-- What you should do --
Set every entry down again exactly, omitting none.

-- Source material --
^^^^
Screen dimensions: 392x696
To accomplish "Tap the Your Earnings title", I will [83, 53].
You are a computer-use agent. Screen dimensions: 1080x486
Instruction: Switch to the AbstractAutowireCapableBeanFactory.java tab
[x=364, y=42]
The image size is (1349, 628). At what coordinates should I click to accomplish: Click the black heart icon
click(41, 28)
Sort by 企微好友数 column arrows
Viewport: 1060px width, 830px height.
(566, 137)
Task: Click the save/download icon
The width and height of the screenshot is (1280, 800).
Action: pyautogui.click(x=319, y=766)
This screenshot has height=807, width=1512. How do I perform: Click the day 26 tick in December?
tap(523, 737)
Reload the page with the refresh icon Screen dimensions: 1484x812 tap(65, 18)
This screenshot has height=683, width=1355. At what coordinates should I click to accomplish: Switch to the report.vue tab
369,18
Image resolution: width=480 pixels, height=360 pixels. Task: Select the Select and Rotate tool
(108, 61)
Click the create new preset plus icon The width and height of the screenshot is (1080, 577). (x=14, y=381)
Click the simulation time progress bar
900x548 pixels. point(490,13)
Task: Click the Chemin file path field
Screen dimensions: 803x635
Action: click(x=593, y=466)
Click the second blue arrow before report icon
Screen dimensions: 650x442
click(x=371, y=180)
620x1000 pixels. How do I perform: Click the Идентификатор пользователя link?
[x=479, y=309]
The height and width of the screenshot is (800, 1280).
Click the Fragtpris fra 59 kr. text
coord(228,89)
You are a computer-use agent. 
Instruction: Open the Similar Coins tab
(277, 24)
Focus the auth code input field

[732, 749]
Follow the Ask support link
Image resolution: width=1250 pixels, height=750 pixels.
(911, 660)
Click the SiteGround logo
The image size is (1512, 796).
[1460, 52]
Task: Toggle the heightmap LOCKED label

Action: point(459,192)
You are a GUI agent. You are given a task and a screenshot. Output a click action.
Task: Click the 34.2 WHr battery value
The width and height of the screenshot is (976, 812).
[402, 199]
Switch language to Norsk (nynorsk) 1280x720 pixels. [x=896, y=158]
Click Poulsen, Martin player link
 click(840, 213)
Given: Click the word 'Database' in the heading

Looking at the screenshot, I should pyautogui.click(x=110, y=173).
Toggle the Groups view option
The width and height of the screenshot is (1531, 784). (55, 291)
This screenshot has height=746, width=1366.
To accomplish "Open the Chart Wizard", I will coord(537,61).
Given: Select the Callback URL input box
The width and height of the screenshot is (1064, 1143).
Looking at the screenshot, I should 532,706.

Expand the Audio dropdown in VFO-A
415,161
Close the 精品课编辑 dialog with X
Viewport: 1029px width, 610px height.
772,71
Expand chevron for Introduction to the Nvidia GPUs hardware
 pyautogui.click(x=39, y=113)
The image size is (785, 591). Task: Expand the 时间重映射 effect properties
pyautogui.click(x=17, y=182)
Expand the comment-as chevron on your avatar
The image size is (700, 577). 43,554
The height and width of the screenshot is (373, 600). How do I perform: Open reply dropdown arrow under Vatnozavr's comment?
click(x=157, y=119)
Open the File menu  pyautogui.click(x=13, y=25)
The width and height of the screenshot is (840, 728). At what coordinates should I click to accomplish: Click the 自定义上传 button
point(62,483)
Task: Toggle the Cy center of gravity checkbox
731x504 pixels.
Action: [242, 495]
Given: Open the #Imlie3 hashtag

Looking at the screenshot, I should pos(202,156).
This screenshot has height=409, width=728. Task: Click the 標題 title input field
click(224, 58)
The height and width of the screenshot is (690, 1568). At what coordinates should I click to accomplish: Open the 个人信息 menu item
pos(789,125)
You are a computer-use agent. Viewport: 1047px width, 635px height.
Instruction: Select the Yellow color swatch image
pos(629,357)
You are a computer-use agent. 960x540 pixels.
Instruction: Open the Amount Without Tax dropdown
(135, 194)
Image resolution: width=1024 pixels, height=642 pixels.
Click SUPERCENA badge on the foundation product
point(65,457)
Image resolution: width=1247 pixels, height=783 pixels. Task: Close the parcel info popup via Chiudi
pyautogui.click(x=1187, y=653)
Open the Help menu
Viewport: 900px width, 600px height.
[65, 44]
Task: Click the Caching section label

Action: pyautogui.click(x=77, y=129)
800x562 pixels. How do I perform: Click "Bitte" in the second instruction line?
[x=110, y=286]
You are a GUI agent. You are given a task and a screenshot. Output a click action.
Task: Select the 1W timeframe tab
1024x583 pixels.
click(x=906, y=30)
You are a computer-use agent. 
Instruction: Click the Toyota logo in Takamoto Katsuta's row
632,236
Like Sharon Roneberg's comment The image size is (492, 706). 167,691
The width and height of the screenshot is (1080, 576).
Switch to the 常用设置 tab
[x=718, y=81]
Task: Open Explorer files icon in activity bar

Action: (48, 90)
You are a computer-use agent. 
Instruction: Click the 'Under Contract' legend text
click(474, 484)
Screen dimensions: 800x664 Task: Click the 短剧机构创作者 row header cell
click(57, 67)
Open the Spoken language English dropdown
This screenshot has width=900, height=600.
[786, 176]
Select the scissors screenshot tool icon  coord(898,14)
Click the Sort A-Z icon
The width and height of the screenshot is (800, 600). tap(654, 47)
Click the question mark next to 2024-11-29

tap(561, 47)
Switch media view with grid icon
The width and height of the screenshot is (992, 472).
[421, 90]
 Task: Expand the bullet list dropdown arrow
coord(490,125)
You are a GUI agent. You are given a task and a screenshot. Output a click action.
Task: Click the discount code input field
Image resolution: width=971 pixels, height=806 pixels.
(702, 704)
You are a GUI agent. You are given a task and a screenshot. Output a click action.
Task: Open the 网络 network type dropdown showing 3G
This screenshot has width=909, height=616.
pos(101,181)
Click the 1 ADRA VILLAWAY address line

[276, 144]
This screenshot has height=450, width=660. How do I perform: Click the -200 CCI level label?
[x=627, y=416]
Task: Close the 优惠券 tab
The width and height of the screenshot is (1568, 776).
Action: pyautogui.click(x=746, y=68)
^^^^
-- Solved problem --
Screen dimensions: 392x696
To accomplish "Tap the Your Earnings title", I will [83, 53].
You are a computer-use agent. Screen dimensions: 1080x486
Instruction: Switch to the AbstractAutowireCapableBeanFactory.java tab
[x=364, y=42]
The image size is (1349, 628). At what coordinates should I click to accomplish: Click the black heart icon
click(41, 28)
Sort by 企微好友数 column arrows
Viewport: 1060px width, 830px height.
(566, 137)
Task: Click the save/download icon
The width and height of the screenshot is (1280, 800).
Action: pyautogui.click(x=319, y=766)
This screenshot has height=807, width=1512. How do I perform: Click the day 26 tick in December?
tap(523, 737)
Reload the page with the refresh icon Screen dimensions: 1484x812 tap(65, 18)
This screenshot has height=683, width=1355. At what coordinates should I click to accomplish: Switch to the report.vue tab
369,18
Image resolution: width=480 pixels, height=360 pixels. Task: Select the Select and Rotate tool
(108, 61)
Click the create new preset plus icon The width and height of the screenshot is (1080, 577). (x=14, y=381)
Click the simulation time progress bar
900x548 pixels. point(490,13)
Task: Click the Chemin file path field
Screen dimensions: 803x635
Action: click(x=593, y=466)
Click the second blue arrow before report icon
Screen dimensions: 650x442
click(x=371, y=180)
620x1000 pixels. How do I perform: Click the Идентификатор пользователя link?
[x=479, y=309]
The height and width of the screenshot is (800, 1280).
Click the Fragtpris fra 59 kr. text
coord(228,89)
You are a computer-use agent. 
Instruction: Open the Similar Coins tab
(277, 24)
Focus the auth code input field

[732, 749]
Follow the Ask support link
Image resolution: width=1250 pixels, height=750 pixels.
(911, 660)
Click the SiteGround logo
The image size is (1512, 796).
[1460, 52]
Task: Toggle the heightmap LOCKED label

Action: point(459,192)
You are a GUI agent. You are given a task and a screenshot. Output a click action.
Task: Click the 34.2 WHr battery value
The width and height of the screenshot is (976, 812).
[402, 199]
Switch language to Norsk (nynorsk) 1280x720 pixels. [x=896, y=158]
Click Poulsen, Martin player link
 click(840, 213)
Given: Click the word 'Database' in the heading

Looking at the screenshot, I should pyautogui.click(x=110, y=173).
Toggle the Groups view option
The width and height of the screenshot is (1531, 784). (55, 291)
This screenshot has height=746, width=1366.
To accomplish "Open the Chart Wizard", I will coord(537,61).
Given: Select the Callback URL input box
The width and height of the screenshot is (1064, 1143).
Looking at the screenshot, I should 532,706.

Expand the Audio dropdown in VFO-A
415,161
Close the 精品课编辑 dialog with X
Viewport: 1029px width, 610px height.
772,71
Expand chevron for Introduction to the Nvidia GPUs hardware
 pyautogui.click(x=39, y=113)
The image size is (785, 591). Task: Expand the 时间重映射 effect properties
pyautogui.click(x=17, y=182)
Expand the comment-as chevron on your avatar
The image size is (700, 577). 43,554
The height and width of the screenshot is (373, 600). How do I perform: Open reply dropdown arrow under Vatnozavr's comment?
click(x=157, y=119)
Open the File menu  pyautogui.click(x=13, y=25)
The width and height of the screenshot is (840, 728). At what coordinates should I click to accomplish: Click the 自定义上传 button
point(62,483)
Task: Toggle the Cy center of gravity checkbox
731x504 pixels.
Action: [242, 495]
Given: Open the #Imlie3 hashtag

Looking at the screenshot, I should pos(202,156).
This screenshot has height=409, width=728. Task: Click the 標題 title input field
click(224, 58)
The height and width of the screenshot is (690, 1568). At what coordinates should I click to accomplish: Open the 个人信息 menu item
pos(789,125)
You are a computer-use agent. Viewport: 1047px width, 635px height.
Instruction: Select the Yellow color swatch image
pos(629,357)
You are a computer-use agent. 960x540 pixels.
Instruction: Open the Amount Without Tax dropdown
(135, 194)
Image resolution: width=1024 pixels, height=642 pixels.
Click SUPERCENA badge on the foundation product
point(65,457)
Image resolution: width=1247 pixels, height=783 pixels. Task: Close the parcel info popup via Chiudi
pyautogui.click(x=1187, y=653)
Open the Help menu
Viewport: 900px width, 600px height.
[65, 44]
Task: Click the Caching section label

Action: pyautogui.click(x=77, y=129)
800x562 pixels. How do I perform: Click "Bitte" in the second instruction line?
[x=110, y=286]
You are a GUI agent. You are given a task and a screenshot. Output a click action.
Task: Select the 1W timeframe tab
1024x583 pixels.
click(x=906, y=30)
You are a computer-use agent. 
Instruction: Click the Toyota logo in Takamoto Katsuta's row
632,236
Like Sharon Roneberg's comment The image size is (492, 706). 167,691
The width and height of the screenshot is (1080, 576).
Switch to the 常用设置 tab
[x=718, y=81]
Task: Open Explorer files icon in activity bar

Action: (48, 90)
You are a computer-use agent. 
Instruction: Click the 'Under Contract' legend text
click(474, 484)
Screen dimensions: 800x664 Task: Click the 短剧机构创作者 row header cell
click(57, 67)
Open the Spoken language English dropdown
This screenshot has width=900, height=600.
[786, 176]
Select the scissors screenshot tool icon  coord(898,14)
Click the Sort A-Z icon
The width and height of the screenshot is (800, 600). tap(654, 47)
Click the question mark next to 2024-11-29

tap(561, 47)
Switch media view with grid icon
The width and height of the screenshot is (992, 472).
[421, 90]
 Task: Expand the bullet list dropdown arrow
coord(490,125)
You are a GUI agent. You are given a task and a screenshot. Output a click action.
Task: Click the discount code input field
Image resolution: width=971 pixels, height=806 pixels.
(702, 704)
You are a GUI agent. You are given a task and a screenshot. Output a click action.
Task: Open the 网络 network type dropdown showing 3G
This screenshot has width=909, height=616.
pos(101,181)
Click the 1 ADRA VILLAWAY address line

[276, 144]
This screenshot has height=450, width=660. How do I perform: Click the -200 CCI level label?
[x=627, y=416]
Task: Close the 优惠券 tab
The width and height of the screenshot is (1568, 776).
Action: pyautogui.click(x=746, y=68)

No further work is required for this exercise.